There's no way of figuring out the plot in Men in Black 2, and you'll have to know something of the main characters from the first film to get it. But Will Smith is less pompous and much looser here than in say, Ali, and Tommy Lee Jones has got his straight man act down pat. The biggest stars of the movie though are Lara Flynn Boyle as an interplanetary temptress (who knew she could do comedy?) and Frank the pug dog detective, who has almost as many lines as the humans. The Academy Awards may have to invent a category this year for Frank and for Yoda from Attack of the Clones for scene stealing in the best sense.

Fifth Beatle Gets Third Kidney

Billy Preston was always known as the Fifth Beatle — he played keyboards on "Get Back" and appeared with the Beatles in Let it Be. Now I'm told that on May 10th he had a successful kidney transplant at St. Vincent's Hospital in Los Angeles.

Preston — whose many hits include "Will It Go Round in Circles," "Nothing from Nothing" and "That's the Way God Planned It" — has not had an easy time of it. Like a lot of other star musicians, he logged some prison time in the last couple of decades after his popularity waned.

But recently his career has been on the upswing, including touring with Eric Clapton. According to manager Joyce Moore, it was in May 2001 that Preston "had a persistent chronic cough. He kept saying he was cold. He started getting more symptoms, pain in his legs., He couldn't walk. He didn't want to go to a doctor. He finally got so sick that they refused to let him get on a plane."

Altogether Preston's stay in the hospital, Moore says, was mercifully short. He expects to be out working again in the next couple of months.

Thin Red Line Producer Dead at Age 45

I was shocked last night to hear about the death of producer John Roberdeaux. Although there is no formal obit Roberdeaux, according to friends, had a fatal heart attack in the lobby of the Gramercy Park Hotel on May 6th. He was 45 years old.
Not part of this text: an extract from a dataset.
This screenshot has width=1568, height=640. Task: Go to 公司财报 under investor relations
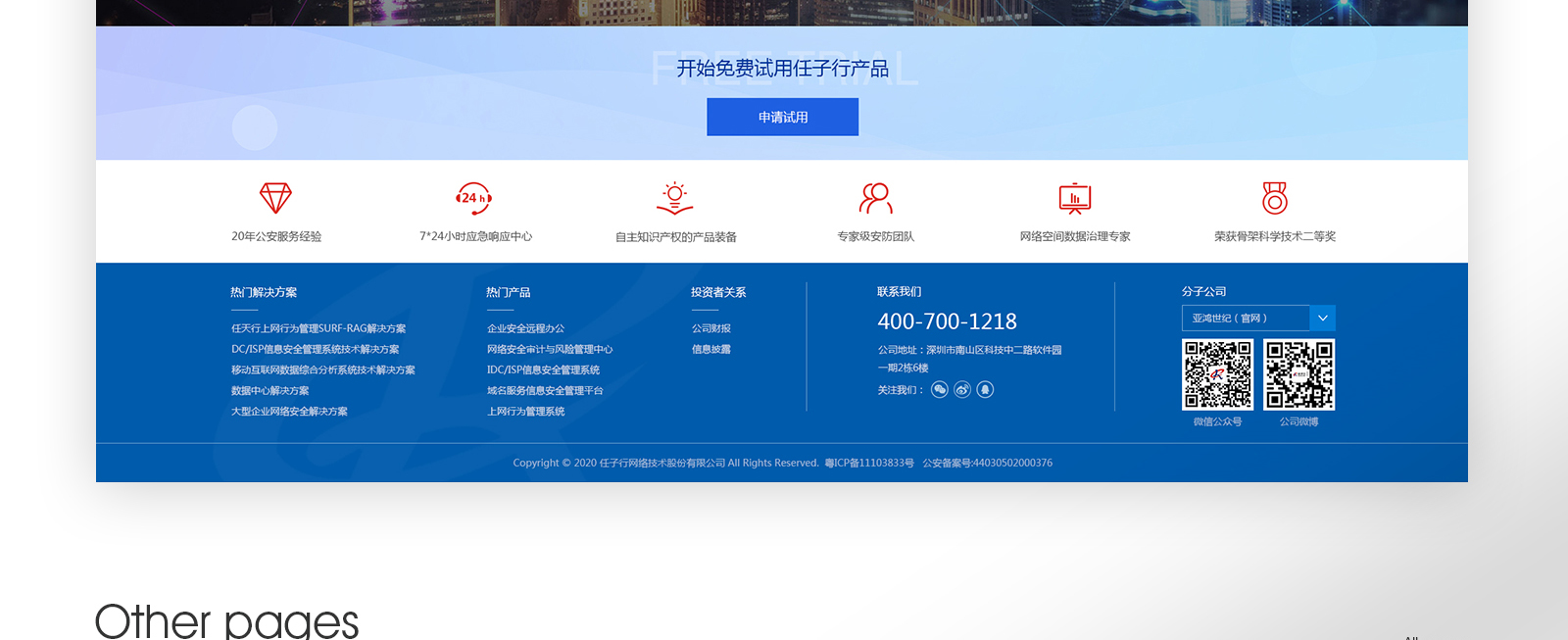(711, 329)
Roberdeaux was one half of a colorful pair of producing partners — Bobby Geisler being the other. Together these two Southern characters, whom I enjoyed despite their penchant for fancifulness, produced Terrence Malick 's Oscar-nominated Thin Red Line.

Unfortunately, their experience with Malick became something of a scandal when a Vanity Fair article revealed that the director had them banned from the set. The enmity on all sides was so bad that Bobby and John were also kept away from Malick during the Oscars.

In the years since there were more scandals. Always looking for financing, the pair was invariably involved in schemes that ended badly. They were sued for anything they were worth at one point, and it's unclear whether they lost or won or what happened.

They also had a bunch of projects on the fire which they fully intended to finish cooking. Among them were the film version of The White Hotel, an adaptation of In the Boom Boom Room, and Senator John McCain's life story.

Whether or not these things would really occur was not the point. Gloria Jones, the widow of Thin Red Line novelist James Jones, gave them the right to make Jones's novel Whistle even knowing what dreamers these guys were. She knew they were passionate, even if they weren't always grounded in reality.

I see that on May 29th, knowing that Roberdeaux was dead, the New York Times decided to kill him again with a negative article about the McCain project, citing all of the pair's previous adventures in court for no apparent reason. If the intent was to say movie producers are bad people with shady pasts — well, my friends, there'd be no Broadway musical called The Producers or no documentary about Robert Evans called The Kid Stays in the Picture if that were not the case. Great movies have been made by total nut jobs. That's an old story. The fact is, no normal person would be able to put up with the stress. I guess John was more normal than anyone thought.

I will miss John Roberdeaux tremendously, and I extend my heartfelt condolences to Bobby Geisler. My heart goes out to him. We've shared many fun breakfasts over the last four years at our little local coffee shop, Joe Junior's, here in Greenwich Village. John was a great story teller, very witty and deeply sincere — even when you knew that he and Bobby were hopelessly exaggerating a fact. I just hope McCain, who's a stand-up guy, lets him go ahead and make the movie. He won't find anyone who will care as much about the material.